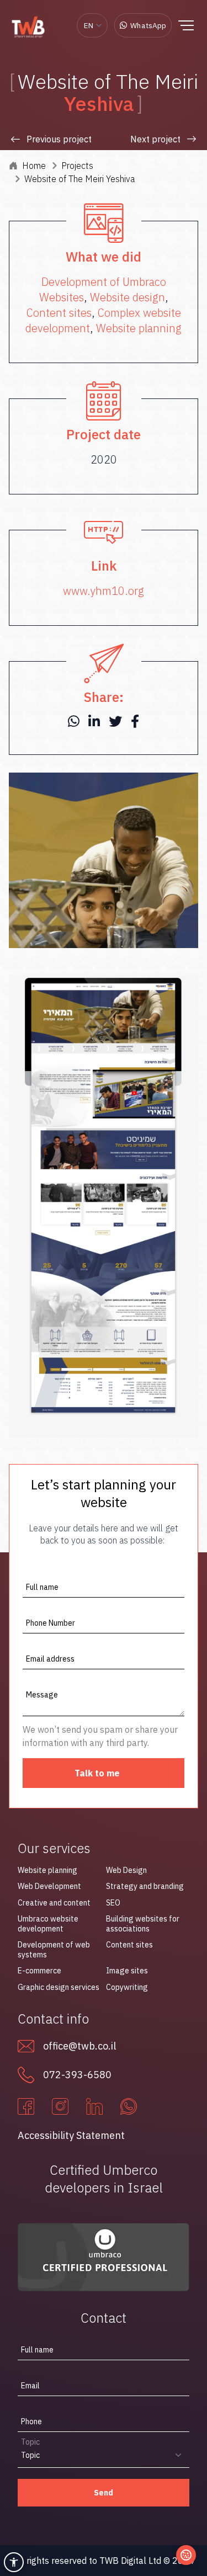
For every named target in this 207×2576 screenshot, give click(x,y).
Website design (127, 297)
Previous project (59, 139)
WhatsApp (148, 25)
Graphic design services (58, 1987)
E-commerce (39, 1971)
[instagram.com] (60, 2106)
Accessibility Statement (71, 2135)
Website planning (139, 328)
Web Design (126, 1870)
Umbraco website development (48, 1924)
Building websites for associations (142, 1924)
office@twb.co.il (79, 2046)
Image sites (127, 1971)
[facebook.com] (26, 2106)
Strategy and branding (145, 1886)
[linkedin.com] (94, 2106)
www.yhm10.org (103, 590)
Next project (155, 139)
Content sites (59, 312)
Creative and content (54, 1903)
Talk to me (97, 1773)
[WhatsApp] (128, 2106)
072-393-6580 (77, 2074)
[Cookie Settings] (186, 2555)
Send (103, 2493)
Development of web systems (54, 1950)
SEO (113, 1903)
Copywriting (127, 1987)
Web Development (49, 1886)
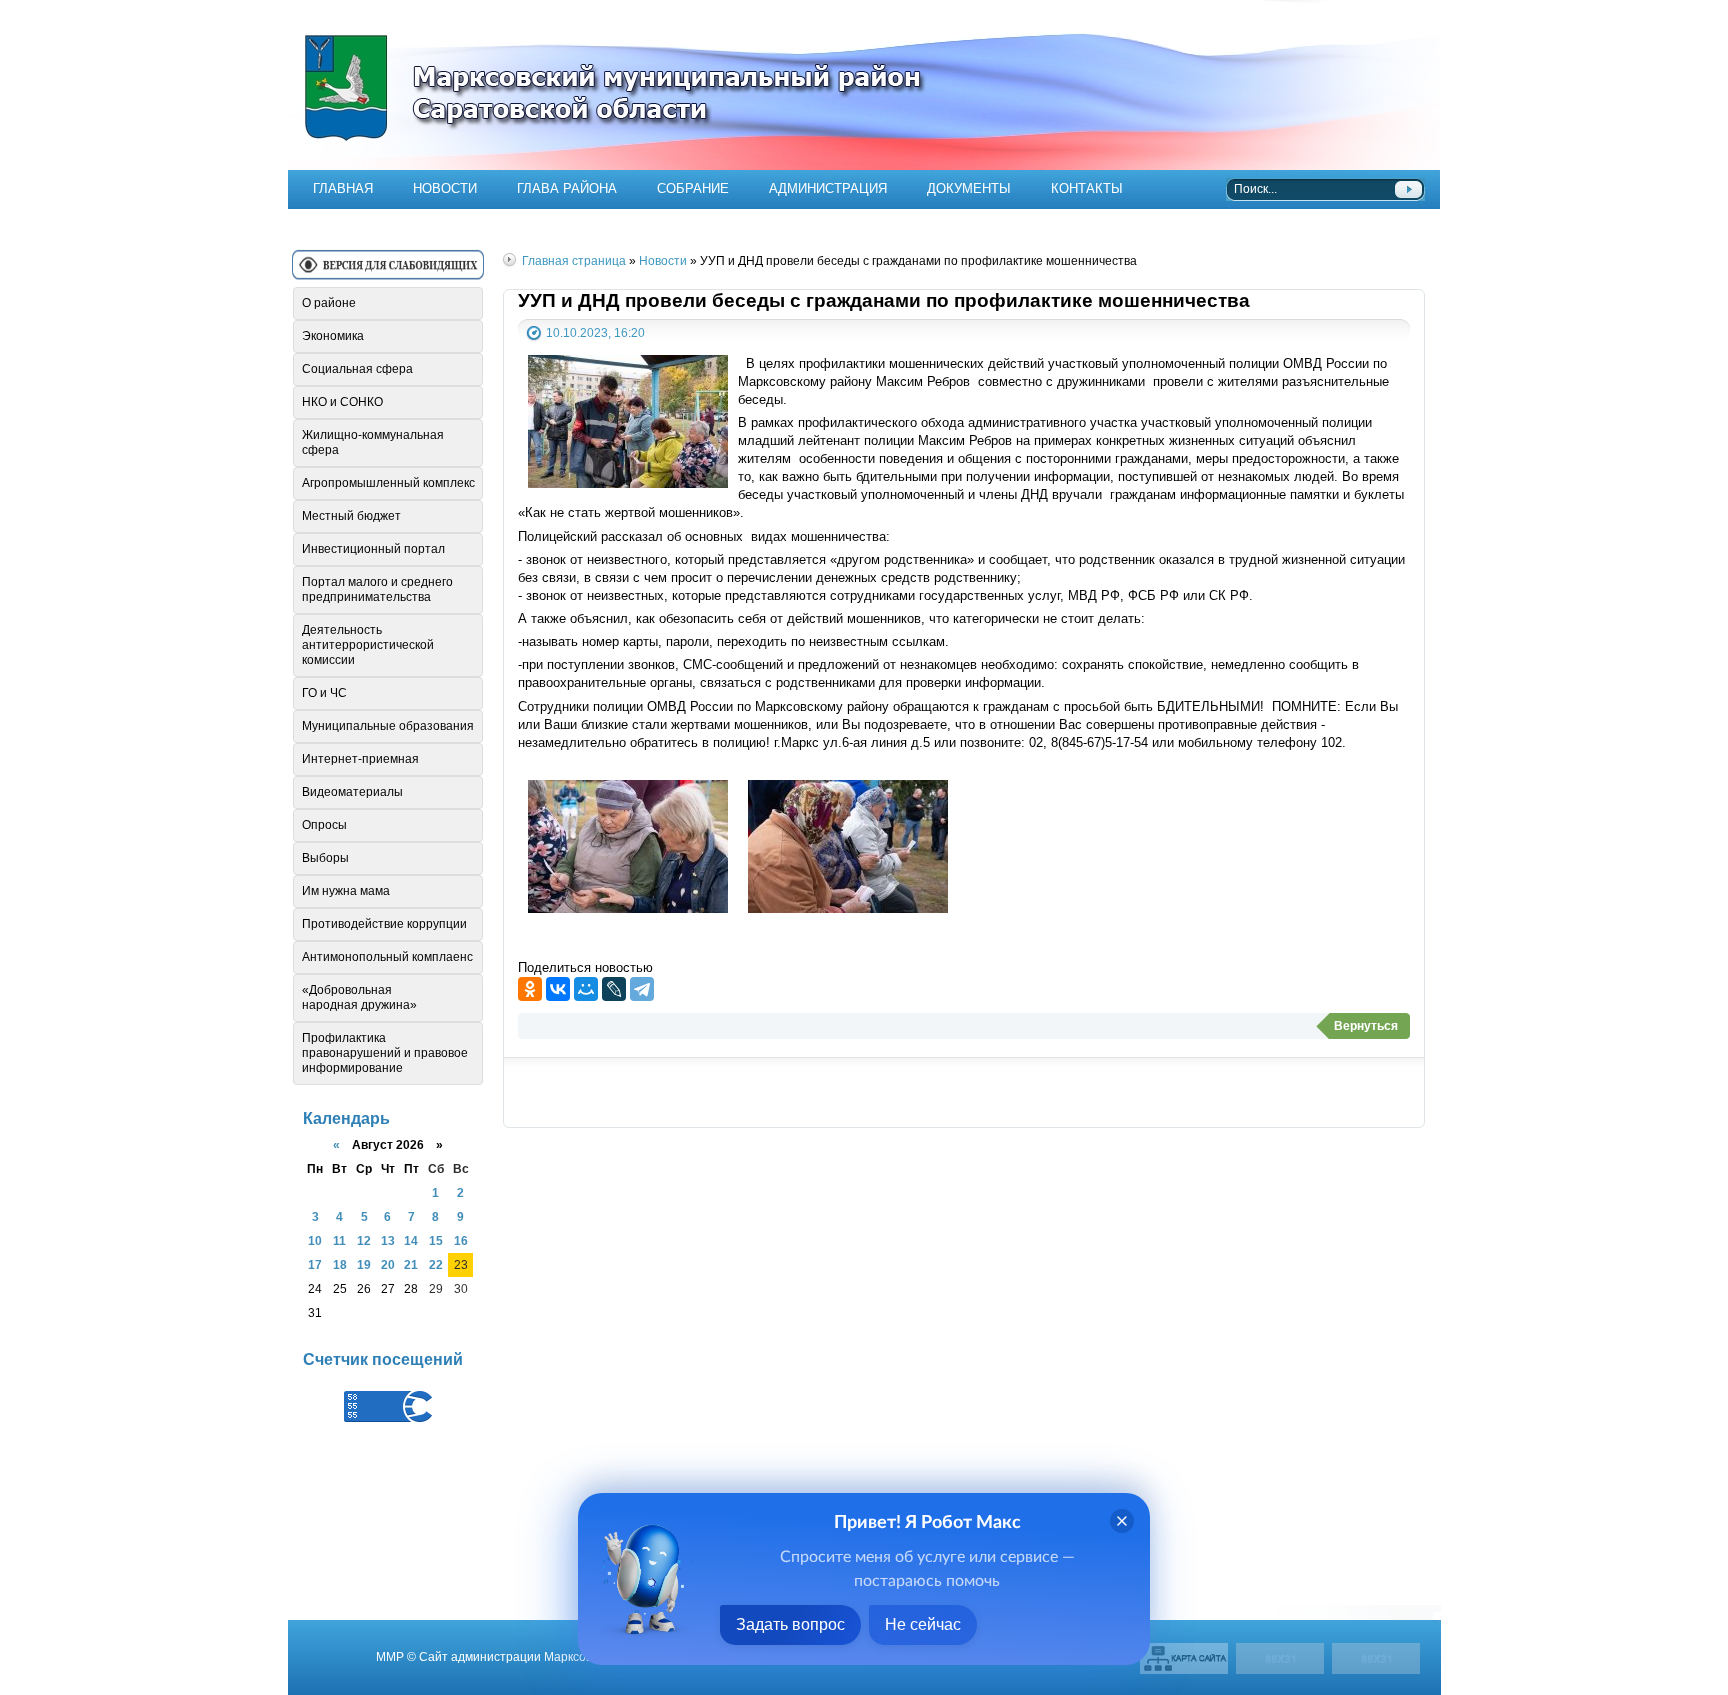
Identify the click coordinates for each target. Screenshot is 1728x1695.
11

YOUR GOAL ->
Transcribe the complete set of entries verbatim. No pictures belong in the copy.

SOLUTION FOR THIS TASK ->
For every named target in this 207×2576 screenshot, give click(x,y).
Website design (127, 297)
Previous project (59, 139)
WhatsApp (148, 25)
Graphic design services (58, 1987)
E-commerce (39, 1971)
[instagram.com] (60, 2106)
Accessibility Statement (71, 2135)
Website planning (139, 328)
Web Design (126, 1870)
Umbraco website development (48, 1924)
Building websites for associations (142, 1924)
office@twb.co.il (79, 2046)
Image sites (127, 1971)
[facebook.com] (26, 2106)
Strategy and branding (145, 1886)
[linkedin.com] (94, 2106)
www.yhm10.org (103, 590)
Next project (155, 139)
Content sites (59, 312)
Creative and content (54, 1903)
Talk to me (97, 1773)
[WhatsApp] (128, 2106)
072-393-6580 (77, 2074)
[Cookie Settings] (186, 2555)
Send (103, 2493)
Development of web systems (54, 1950)
SEO (113, 1903)
Copywriting (127, 1987)
Web Development (49, 1886)
Identify the click coordinates for each target. Screenshot is 1728x1695.
11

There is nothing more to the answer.